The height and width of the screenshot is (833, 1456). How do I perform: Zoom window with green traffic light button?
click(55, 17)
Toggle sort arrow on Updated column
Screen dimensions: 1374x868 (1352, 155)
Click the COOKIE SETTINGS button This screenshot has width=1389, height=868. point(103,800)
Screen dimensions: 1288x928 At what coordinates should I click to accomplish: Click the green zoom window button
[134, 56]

▬▬▬▬▬▬▬▬▬▬

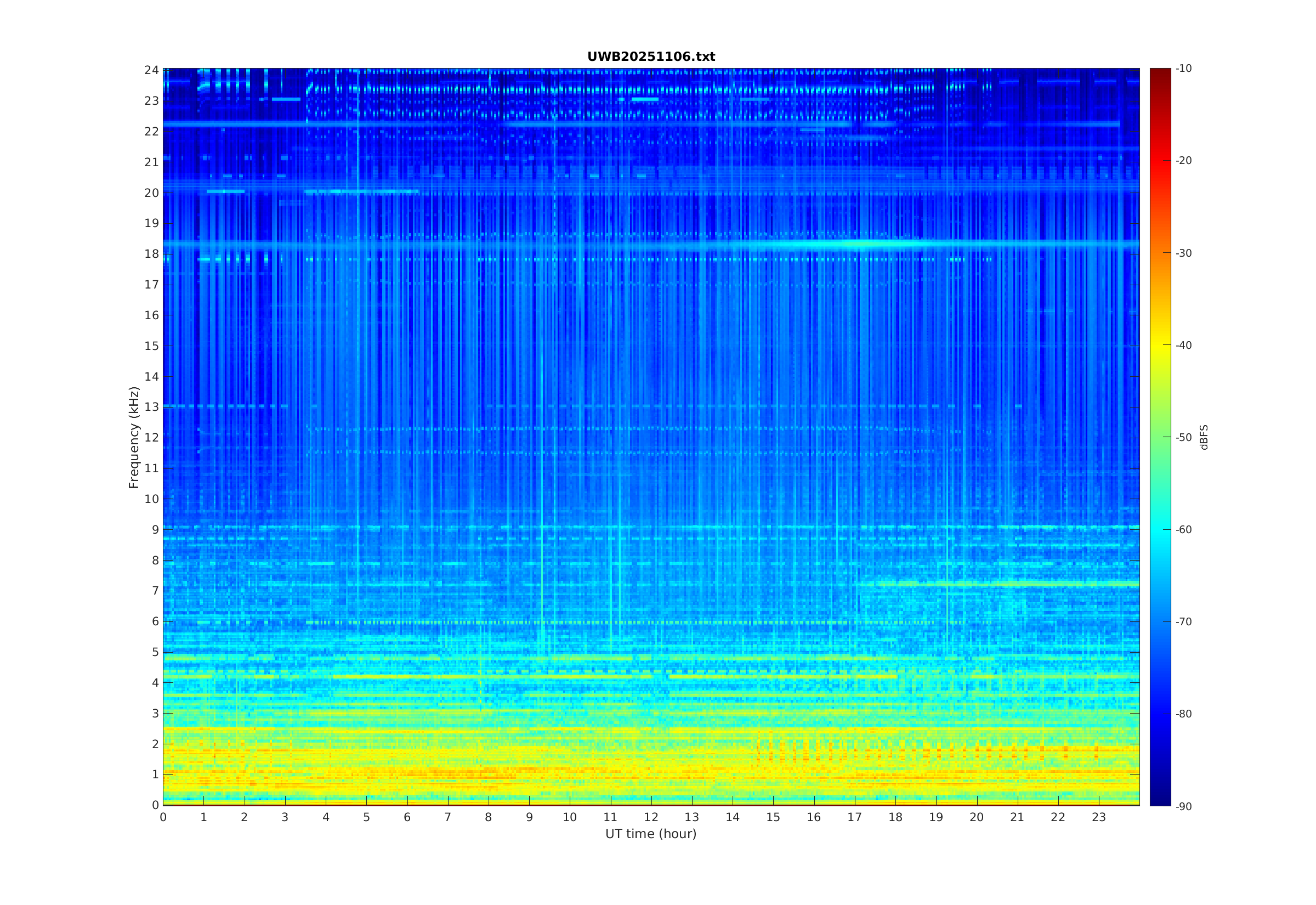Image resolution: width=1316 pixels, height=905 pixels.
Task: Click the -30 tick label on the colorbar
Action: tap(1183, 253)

▬▬▬▬▬▬▬▬▬▬

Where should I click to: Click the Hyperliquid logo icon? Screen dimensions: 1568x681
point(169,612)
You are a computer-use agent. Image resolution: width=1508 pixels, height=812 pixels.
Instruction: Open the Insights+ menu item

▬▬▬▬▬▬▬▬▬▬

» **YOUR GOAL**:
Using the data above, transcribe the lines that run from the line with "You are a computer-use" to the line with "Instruction: Open the Insights+ menu item", both ends kept, and output nothing else.

» **THE ANSWER**:
You are a computer-use agent. Image resolution: width=1508 pixels, height=812 pixels.
Instruction: Open the Insights+ menu item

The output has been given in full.